La Administración motiva la culpabilidad específicamente, refiriéndose a lo ya expuesto acerca de la vinculación de la sociedad y el socio, los servicios prestados en función de las cualidades personales del recurrente, el necesario conocimiento de las operaciones realizadas, la creación y control del socio sobre la sociedad, que no añade valor relevante a la actividad realizada por la persona física, lo que ha permitido la obtención de una ventaja fiscal indebida, consistente en eludir los tipos impositivos progresivos y más elevados de IRPF. Así como la falta de declaración de ingresos procedentes de alquileres, rendimiento en el que no se puede apreciar duda o discrepancia con la norma en cuanto a la obligatoriedad de su declaración.

Procede, por todo lo expuesto, la desestimación del recurso, y la confirmación tanto de la liquidación practicada como de la sanción impuesta.

QUINTO. -Costas procesales.

De conformidad con lo dispuesto en el artículo 139.1 de la Ley Jurisdiccional, procede imponer las costas causadas en este procedimiento a la parte que ha visto rechazadas todas sus pretensiones, al no apreciarse que el caso presentara serias dudas de hecho o de derecho.

No obstante, a tenor del apartado cuarto de dicho artículo 139 la imposición de las costas podrá ser "a la totalidad, a una parte de éstas o hasta una cifra máxima" y la Sala considera procedente, atendida la índole del litigio y la concreta actividad desplegada por las partes, limitar la cantidad que, por los conceptos de honorarios de Abogado y derechos de Procurador, ha de satisfacer a la parte contraria la condenada al pago de las costas, hasta una cifra máxima total de 2.000 euros, más la cantidad que en concepto de IVA corresponda.
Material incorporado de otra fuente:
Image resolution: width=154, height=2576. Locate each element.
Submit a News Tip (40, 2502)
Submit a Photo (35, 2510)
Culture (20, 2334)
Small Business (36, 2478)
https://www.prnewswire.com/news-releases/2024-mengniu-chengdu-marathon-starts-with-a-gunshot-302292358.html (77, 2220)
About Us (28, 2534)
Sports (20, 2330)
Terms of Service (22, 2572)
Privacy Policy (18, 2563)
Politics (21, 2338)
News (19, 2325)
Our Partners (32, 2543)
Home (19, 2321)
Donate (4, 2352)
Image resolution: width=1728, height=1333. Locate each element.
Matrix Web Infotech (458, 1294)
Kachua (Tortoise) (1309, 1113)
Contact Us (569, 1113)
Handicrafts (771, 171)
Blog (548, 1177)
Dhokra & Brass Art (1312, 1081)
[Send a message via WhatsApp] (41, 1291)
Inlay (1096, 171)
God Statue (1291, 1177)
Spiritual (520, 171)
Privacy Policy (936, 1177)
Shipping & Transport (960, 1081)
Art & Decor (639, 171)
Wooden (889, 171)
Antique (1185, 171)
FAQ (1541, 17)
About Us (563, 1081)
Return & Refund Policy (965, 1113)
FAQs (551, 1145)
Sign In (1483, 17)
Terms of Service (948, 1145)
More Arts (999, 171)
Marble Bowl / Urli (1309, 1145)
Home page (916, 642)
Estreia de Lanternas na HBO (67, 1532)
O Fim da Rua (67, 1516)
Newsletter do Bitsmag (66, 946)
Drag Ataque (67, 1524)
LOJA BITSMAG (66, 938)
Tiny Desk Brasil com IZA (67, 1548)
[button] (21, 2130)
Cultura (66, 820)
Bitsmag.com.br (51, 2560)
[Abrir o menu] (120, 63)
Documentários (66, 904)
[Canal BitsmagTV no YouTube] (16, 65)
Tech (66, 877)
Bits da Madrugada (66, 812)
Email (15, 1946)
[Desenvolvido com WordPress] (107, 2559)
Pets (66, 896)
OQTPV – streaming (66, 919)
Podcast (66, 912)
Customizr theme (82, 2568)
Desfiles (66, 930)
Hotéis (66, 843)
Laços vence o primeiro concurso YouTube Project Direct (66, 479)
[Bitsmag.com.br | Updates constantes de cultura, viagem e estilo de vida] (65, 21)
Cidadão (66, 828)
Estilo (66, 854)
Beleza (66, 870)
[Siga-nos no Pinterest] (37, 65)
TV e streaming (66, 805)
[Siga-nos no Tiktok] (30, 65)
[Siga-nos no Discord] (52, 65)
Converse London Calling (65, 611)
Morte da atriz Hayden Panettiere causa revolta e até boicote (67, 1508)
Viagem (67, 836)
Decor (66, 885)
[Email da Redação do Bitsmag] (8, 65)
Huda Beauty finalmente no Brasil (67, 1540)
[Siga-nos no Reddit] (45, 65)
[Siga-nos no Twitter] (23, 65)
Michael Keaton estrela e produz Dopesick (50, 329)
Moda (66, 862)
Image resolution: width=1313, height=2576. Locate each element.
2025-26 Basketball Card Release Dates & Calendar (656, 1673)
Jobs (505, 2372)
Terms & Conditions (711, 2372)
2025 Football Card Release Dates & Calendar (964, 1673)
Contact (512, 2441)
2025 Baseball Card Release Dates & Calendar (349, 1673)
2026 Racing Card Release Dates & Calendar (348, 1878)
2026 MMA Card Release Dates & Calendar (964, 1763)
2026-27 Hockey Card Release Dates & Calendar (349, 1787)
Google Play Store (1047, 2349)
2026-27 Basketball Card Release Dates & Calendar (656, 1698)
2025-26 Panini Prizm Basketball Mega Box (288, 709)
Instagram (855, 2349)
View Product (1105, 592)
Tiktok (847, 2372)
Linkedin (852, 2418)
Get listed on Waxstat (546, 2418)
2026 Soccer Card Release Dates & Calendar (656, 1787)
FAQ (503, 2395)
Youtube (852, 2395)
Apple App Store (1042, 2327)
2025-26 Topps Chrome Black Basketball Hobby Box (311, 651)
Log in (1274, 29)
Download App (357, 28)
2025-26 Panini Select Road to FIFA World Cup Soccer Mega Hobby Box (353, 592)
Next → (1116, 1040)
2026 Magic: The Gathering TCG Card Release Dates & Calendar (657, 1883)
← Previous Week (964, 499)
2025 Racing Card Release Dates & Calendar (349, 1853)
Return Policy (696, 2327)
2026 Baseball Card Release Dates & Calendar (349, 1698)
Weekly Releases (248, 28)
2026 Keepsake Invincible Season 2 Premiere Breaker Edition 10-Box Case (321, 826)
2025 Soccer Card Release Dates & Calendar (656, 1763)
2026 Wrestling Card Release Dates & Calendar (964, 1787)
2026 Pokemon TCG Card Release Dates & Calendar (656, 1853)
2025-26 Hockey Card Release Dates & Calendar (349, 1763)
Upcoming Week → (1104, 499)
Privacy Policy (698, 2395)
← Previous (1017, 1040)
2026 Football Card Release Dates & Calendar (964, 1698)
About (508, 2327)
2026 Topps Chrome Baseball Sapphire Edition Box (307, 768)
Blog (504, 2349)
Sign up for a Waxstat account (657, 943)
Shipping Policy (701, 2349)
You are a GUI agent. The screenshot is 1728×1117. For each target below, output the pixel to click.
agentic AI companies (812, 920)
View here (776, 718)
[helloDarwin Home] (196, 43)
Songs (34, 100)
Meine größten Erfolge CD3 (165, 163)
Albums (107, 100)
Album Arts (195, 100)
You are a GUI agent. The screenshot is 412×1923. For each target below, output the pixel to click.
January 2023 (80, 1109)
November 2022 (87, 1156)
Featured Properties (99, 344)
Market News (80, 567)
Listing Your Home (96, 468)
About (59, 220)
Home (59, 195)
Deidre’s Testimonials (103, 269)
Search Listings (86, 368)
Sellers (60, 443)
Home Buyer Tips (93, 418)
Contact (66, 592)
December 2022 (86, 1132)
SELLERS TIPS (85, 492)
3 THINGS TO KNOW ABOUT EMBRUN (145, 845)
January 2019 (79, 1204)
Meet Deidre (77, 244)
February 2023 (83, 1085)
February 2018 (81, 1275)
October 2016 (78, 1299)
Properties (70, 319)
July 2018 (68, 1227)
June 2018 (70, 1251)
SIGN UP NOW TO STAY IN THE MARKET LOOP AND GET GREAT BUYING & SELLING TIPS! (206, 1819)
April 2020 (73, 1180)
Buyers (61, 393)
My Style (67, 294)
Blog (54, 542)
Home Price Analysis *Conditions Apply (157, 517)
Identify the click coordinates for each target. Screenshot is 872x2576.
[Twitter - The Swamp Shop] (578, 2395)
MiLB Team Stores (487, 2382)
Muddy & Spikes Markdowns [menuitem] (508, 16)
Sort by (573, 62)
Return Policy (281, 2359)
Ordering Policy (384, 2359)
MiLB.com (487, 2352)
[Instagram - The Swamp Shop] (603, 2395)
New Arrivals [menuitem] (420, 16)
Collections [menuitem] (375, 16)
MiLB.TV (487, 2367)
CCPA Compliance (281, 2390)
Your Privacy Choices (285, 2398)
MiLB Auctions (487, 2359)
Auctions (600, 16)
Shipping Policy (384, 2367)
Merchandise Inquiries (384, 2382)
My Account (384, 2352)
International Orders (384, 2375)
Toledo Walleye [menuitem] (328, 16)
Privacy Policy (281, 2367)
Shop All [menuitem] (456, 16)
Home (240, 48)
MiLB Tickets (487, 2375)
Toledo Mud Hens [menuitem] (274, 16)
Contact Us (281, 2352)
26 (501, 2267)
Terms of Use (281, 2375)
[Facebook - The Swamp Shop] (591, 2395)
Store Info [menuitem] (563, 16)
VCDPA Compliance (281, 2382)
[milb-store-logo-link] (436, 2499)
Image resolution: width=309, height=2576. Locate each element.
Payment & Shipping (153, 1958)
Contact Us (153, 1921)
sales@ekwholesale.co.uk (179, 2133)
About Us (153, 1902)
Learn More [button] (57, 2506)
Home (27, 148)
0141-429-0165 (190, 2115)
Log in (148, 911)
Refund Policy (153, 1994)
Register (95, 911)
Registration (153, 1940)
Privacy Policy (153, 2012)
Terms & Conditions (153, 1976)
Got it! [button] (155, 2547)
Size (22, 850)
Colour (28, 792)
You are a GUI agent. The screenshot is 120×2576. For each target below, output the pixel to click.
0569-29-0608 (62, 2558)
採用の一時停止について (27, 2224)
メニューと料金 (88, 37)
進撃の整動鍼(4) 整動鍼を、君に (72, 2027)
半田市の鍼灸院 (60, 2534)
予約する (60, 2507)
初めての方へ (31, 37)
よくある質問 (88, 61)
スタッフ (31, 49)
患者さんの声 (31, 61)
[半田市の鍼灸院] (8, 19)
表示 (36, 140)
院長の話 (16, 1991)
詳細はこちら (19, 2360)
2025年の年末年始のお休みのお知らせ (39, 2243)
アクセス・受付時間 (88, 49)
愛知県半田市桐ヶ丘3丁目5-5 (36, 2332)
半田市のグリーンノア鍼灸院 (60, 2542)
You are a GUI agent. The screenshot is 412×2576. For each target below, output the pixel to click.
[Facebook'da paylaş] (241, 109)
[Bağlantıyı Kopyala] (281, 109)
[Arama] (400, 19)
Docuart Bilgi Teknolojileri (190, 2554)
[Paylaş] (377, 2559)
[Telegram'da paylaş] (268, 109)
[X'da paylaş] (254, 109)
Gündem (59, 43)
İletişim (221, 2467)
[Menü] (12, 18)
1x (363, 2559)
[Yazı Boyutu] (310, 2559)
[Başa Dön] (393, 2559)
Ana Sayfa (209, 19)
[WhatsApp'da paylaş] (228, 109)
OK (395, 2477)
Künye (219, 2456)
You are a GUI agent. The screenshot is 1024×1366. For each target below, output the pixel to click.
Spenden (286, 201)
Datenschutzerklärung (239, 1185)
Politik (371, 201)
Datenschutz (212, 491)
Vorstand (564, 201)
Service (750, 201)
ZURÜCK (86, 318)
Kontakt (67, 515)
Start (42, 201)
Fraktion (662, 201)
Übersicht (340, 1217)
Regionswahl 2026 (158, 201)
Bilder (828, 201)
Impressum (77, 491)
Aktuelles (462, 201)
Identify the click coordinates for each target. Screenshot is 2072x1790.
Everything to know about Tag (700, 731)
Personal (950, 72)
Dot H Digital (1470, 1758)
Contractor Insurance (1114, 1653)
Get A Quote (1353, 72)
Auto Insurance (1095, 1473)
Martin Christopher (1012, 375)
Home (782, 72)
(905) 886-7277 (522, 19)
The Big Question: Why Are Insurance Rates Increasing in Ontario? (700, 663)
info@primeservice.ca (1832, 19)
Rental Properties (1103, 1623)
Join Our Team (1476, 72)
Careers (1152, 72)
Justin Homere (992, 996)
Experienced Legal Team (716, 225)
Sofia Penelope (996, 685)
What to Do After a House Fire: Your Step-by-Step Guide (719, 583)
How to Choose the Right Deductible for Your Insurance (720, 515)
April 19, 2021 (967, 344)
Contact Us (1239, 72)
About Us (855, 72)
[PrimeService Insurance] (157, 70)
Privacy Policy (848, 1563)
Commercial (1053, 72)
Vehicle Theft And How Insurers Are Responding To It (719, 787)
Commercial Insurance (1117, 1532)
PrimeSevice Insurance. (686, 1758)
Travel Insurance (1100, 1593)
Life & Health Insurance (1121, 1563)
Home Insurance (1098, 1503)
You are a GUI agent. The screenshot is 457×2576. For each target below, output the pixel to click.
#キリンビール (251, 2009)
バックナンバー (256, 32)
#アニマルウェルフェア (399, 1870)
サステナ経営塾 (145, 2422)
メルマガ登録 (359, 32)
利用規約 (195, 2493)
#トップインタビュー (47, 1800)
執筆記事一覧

Vistos los preceptos legales citados y demás de pertinente y general aplicación.

Fallo

DESESTIMAR el recurso contencioso administrativo interpuesto D. Santiago contra la resolución identificada en el fundamento jurídico primero, que se confirma por ser ajustada a Derecho.

Se condena al pago de las costas causadas en el presente recurso a la parte demandante con la limitación que respecto de su cuantía se ha realizado en el último fundamento de derecho.

La presente sentencia es susceptible de recurso de casación, que deberá prepararse ante esta Sala en el plazo de treinta días, contados desde el siguiente al de su notificación, acreditándose en el escrito de preparación del recurso el cumplimiento de los requisitos establecidos en el artículo 89.2 de la Ley de la Jurisdicción Contencioso-administrativa, con justificación del interés casacional objetivo que presente.

Así por esta nuestra Sentencia, lo pronunciamos, mandamos y firmamos.